> **Task data**
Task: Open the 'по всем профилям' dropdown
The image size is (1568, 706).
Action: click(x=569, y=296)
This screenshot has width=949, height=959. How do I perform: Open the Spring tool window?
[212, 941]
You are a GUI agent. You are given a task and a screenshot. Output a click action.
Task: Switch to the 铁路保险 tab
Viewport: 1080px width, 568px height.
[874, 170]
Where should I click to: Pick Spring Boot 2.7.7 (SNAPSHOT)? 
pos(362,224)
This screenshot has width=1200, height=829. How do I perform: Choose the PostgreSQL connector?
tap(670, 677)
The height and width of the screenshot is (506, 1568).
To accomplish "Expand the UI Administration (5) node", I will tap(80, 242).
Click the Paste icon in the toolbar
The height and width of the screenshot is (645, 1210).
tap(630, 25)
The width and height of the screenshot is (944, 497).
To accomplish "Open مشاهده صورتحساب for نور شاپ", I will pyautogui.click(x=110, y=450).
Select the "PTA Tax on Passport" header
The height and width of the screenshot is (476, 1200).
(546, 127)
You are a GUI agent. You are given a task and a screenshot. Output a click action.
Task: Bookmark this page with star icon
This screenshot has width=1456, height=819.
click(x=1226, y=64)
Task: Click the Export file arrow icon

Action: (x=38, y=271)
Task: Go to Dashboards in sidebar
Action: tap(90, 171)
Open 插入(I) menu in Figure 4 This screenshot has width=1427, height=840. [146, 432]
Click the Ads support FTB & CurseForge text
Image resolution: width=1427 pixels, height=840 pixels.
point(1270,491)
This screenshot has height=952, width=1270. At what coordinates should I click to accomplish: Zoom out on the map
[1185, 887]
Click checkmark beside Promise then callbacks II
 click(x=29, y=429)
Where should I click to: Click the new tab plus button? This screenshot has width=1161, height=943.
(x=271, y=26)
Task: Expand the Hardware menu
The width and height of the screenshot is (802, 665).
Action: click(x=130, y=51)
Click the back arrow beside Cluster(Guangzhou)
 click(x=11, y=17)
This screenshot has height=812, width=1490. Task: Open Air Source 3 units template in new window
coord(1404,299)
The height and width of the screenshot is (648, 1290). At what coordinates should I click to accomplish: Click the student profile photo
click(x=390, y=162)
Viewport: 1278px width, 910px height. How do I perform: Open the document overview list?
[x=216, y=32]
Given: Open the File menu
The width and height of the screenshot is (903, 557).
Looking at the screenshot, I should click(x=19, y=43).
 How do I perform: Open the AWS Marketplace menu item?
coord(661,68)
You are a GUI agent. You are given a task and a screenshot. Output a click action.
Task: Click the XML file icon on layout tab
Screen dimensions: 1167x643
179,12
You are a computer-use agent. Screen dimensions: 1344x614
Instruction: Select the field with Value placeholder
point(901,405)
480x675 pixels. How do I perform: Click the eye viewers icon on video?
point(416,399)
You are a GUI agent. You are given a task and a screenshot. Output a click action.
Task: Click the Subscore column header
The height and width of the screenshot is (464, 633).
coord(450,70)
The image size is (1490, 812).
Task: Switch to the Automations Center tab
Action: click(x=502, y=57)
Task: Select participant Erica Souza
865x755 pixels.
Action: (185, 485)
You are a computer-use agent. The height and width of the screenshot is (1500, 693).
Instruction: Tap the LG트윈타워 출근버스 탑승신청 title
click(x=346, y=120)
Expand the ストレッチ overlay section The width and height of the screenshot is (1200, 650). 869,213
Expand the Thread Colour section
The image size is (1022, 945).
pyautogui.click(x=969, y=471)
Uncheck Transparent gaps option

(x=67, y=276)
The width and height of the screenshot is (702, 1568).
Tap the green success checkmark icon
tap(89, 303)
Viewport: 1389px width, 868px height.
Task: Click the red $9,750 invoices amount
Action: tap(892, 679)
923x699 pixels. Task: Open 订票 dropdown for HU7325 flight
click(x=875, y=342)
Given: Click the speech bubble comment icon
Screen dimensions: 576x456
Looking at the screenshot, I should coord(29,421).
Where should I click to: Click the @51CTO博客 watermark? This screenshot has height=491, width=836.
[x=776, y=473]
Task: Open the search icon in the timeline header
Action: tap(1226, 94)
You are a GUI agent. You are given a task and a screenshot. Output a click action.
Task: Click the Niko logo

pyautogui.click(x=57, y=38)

> **Your task**
Output every one of the rows above without any alteration.

> **Full answer**
Task: Open the 'по всем профилям' dropdown
The image size is (1568, 706).
Action: click(x=569, y=296)
This screenshot has width=949, height=959. How do I perform: Open the Spring tool window?
[212, 941]
You are a GUI agent. You are given a task and a screenshot. Output a click action.
Task: Switch to the 铁路保险 tab
Viewport: 1080px width, 568px height.
[874, 170]
Where should I click to: Pick Spring Boot 2.7.7 (SNAPSHOT)? 
pos(362,224)
This screenshot has width=1200, height=829. How do I perform: Choose the PostgreSQL connector?
tap(670, 677)
The height and width of the screenshot is (506, 1568).
To accomplish "Expand the UI Administration (5) node", I will tap(80, 242).
Click the Paste icon in the toolbar
The height and width of the screenshot is (645, 1210).
tap(630, 25)
The width and height of the screenshot is (944, 497).
To accomplish "Open مشاهده صورتحساب for نور شاپ", I will pyautogui.click(x=110, y=450).
Select the "PTA Tax on Passport" header
The height and width of the screenshot is (476, 1200).
(546, 127)
You are a GUI agent. You are given a task and a screenshot. Output a click action.
Task: Bookmark this page with star icon
This screenshot has width=1456, height=819.
click(x=1226, y=64)
Task: Click the Export file arrow icon

Action: (x=38, y=271)
Task: Go to Dashboards in sidebar
Action: tap(90, 171)
Open 插入(I) menu in Figure 4 This screenshot has width=1427, height=840. [146, 432]
Click the Ads support FTB & CurseForge text
Image resolution: width=1427 pixels, height=840 pixels.
point(1270,491)
This screenshot has height=952, width=1270. At what coordinates should I click to accomplish: Zoom out on the map
[1185, 887]
Click checkmark beside Promise then callbacks II
 click(x=29, y=429)
Where should I click to: Click the new tab plus button? This screenshot has width=1161, height=943.
(x=271, y=26)
Task: Expand the Hardware menu
The width and height of the screenshot is (802, 665).
Action: click(x=130, y=51)
Click the back arrow beside Cluster(Guangzhou)
 click(x=11, y=17)
This screenshot has height=812, width=1490. Task: Open Air Source 3 units template in new window
coord(1404,299)
The height and width of the screenshot is (648, 1290). At what coordinates should I click to accomplish: Click the student profile photo
click(x=390, y=162)
Viewport: 1278px width, 910px height. How do I perform: Open the document overview list?
[x=216, y=32]
Given: Open the File menu
The width and height of the screenshot is (903, 557).
Looking at the screenshot, I should click(x=19, y=43).
 How do I perform: Open the AWS Marketplace menu item?
coord(661,68)
You are a GUI agent. You are given a task and a screenshot. Output a click action.
Task: Click the XML file icon on layout tab
Screen dimensions: 1167x643
179,12
You are a computer-use agent. Screen dimensions: 1344x614
Instruction: Select the field with Value placeholder
point(901,405)
480x675 pixels. How do I perform: Click the eye viewers icon on video?
point(416,399)
You are a GUI agent. You are given a task and a screenshot. Output a click action.
Task: Click the Subscore column header
The height and width of the screenshot is (464, 633).
coord(450,70)
The image size is (1490, 812).
Task: Switch to the Automations Center tab
Action: click(x=502, y=57)
Task: Select participant Erica Souza
865x755 pixels.
Action: (185, 485)
You are a computer-use agent. The height and width of the screenshot is (1500, 693).
Instruction: Tap the LG트윈타워 출근버스 탑승신청 title
click(x=346, y=120)
Expand the ストレッチ overlay section The width and height of the screenshot is (1200, 650). 869,213
Expand the Thread Colour section
The image size is (1022, 945).
pyautogui.click(x=969, y=471)
Uncheck Transparent gaps option

(x=67, y=276)
The width and height of the screenshot is (702, 1568).
Tap the green success checkmark icon
tap(89, 303)
Viewport: 1389px width, 868px height.
Task: Click the red $9,750 invoices amount
Action: tap(892, 679)
923x699 pixels. Task: Open 订票 dropdown for HU7325 flight
click(x=875, y=342)
Given: Click the speech bubble comment icon
Screen dimensions: 576x456
Looking at the screenshot, I should coord(29,421).
Where should I click to: Click the @51CTO博客 watermark? This screenshot has height=491, width=836.
[x=776, y=473]
Task: Open the search icon in the timeline header
Action: tap(1226, 94)
You are a GUI agent. You are given a task and a screenshot. Output a click action.
Task: Click the Niko logo

pyautogui.click(x=57, y=38)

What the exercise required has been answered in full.